## Prompt
The lines from the one containing "Instruction: Click the Control" through the final line of the data below must be written out exactly, both included, and nothing more.

Saved entries:
|---|

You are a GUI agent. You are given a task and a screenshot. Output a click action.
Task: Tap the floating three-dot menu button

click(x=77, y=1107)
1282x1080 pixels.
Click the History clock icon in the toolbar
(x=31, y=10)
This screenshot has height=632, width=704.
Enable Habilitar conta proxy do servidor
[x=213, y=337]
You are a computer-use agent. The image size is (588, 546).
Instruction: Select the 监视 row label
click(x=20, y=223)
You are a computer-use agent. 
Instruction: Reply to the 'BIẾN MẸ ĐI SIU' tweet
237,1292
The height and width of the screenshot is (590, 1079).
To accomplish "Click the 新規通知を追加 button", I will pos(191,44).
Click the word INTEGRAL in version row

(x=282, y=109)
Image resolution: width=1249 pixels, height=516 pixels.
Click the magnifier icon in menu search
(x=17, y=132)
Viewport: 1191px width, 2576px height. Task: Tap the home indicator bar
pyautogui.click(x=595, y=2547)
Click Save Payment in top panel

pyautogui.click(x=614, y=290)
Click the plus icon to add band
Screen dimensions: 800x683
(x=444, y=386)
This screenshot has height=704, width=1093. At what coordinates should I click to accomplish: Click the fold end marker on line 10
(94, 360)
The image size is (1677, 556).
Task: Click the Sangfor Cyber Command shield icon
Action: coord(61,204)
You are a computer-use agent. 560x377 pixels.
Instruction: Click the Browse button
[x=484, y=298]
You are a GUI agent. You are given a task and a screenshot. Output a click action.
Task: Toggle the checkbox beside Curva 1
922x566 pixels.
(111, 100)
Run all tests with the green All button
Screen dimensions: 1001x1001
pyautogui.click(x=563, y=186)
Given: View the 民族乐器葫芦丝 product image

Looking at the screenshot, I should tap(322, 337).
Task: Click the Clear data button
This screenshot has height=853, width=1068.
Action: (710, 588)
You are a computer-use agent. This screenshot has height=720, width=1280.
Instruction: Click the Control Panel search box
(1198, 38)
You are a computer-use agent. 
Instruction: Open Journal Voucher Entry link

|---|

## Finished exercise
Instruction: Click the Control Panel search box
(1198, 38)
You are a computer-use agent. 
Instruction: Open Journal Voucher Entry link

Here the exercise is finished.